Dickens intended A Tale of Two Cities to be the inaugural novel for his new periodical All the Year Round, and worked on it steadily through the summer and fall of 1859. It was a period of torpor and dissatisfaction, abetted by his recent separation from Catherine. According to Ackroyd, a “general feeling of dilapidation and weariness” had settled over him fog-like, and in a letter to Forster he wrote, “I am a wretched sort of creature in my way, but it is a way that gets on somehow.”

from a larger sketch by Daniel Maclise

Thus the writing of the novel proved a welcome distraction. As the story took possession of him, he settled into a routine whereby he would travel up to London on Monday afternoons, spend Tuesdays working on the periodical in the office at Wellington Street, and return to Gad’s Hill Place on Wednesday where he would labor at the Tale until the end of the week. The sheer number of revisions and deletions in the manuscript at this stage suggests the care and thoroughness of his efforts. And help came from a surprising source—Thomas Carlyle, who, exuding a certain antipathy for fiction, had criticized several of Dickens’s earlier novels. At the time Carlyle was England’s leading expert on the French Revolution, having written a definitive three-volume work on the subject, and when Dickens informed him that he was writing a novel set during the period Carlyle sent him a small library of historical works. Dickens read them all, along with a number of unrelated books—Tennyson’s Idylls of the King, Bulwer-Lytton’s Zanoni—whose images and scenes found their way into the story, refracted by his imagination. (“He was often susceptible to stray influences of this kind,” writes Ackroyd, which would open him to charges of plagiarism when people read the finished book and realized it had striking similarities to Watts Phillips’ recently opened play The Dead Heart. Though that might be akin to attributing the genius of Hamlet to The Spanish Tragedy or the Ur-Hamlet.)

The main idea of the story, however, according to Dickens, came from his 1857 experiences in acting the heroic role (to great effect) in Wilkie Collins’s stage melodrama, The Frozen Deep (Sanders 1). Likewise, Dickens’s fascination with the actress Ellen Ternan influenced the character of Lucie Manette, especially in the latter’s “hair, her facial expression and her earnest intense look” (Sanders 2).

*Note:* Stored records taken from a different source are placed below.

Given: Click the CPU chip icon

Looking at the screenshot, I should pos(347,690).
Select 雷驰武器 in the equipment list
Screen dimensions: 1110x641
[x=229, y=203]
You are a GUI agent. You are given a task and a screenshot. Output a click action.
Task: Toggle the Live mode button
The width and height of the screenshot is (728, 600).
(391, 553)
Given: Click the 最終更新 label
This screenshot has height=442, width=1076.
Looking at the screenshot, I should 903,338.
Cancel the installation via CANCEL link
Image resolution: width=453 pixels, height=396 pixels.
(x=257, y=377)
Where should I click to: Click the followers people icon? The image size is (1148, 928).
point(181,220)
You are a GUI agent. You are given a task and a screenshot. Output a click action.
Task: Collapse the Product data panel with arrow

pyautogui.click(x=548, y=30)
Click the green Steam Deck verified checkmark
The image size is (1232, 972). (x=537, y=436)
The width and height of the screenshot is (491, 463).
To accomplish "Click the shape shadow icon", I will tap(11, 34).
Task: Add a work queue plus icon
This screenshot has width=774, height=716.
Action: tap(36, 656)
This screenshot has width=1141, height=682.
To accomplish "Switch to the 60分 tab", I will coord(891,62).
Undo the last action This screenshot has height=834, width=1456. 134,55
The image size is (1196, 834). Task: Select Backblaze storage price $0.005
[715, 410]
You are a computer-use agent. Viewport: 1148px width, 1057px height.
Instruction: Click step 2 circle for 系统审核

Dickens’s earlier essays on the Revolution offer a glimpse into his politics, which are more nuanced than might be assumed from a casual reading of the novel. While he abhorred the mob violence of the Reign of Terror—and indeed, the crowd scenes in A Tale of Two Cities are probably the most famous depictions of that violence in popular culture—Dickens also felt that centuries of oppression had been responsible for stoking the mob uprisings. A decade previously he had written in the Examiner: “It was a struggle on the part of the people for social recognition and existence … It was a struggle for the overthrow of a system of oppression, which in its contempt of all humanity, decency, and natural rights, and in the systematic degradation of the people, had trained them to be the demons that they showed themselves when they rose up and cast it down for ever.” A timely lesson!

*Note: Rach wants to post, in the coming weeks, a more in-depth “timeline” for those interested.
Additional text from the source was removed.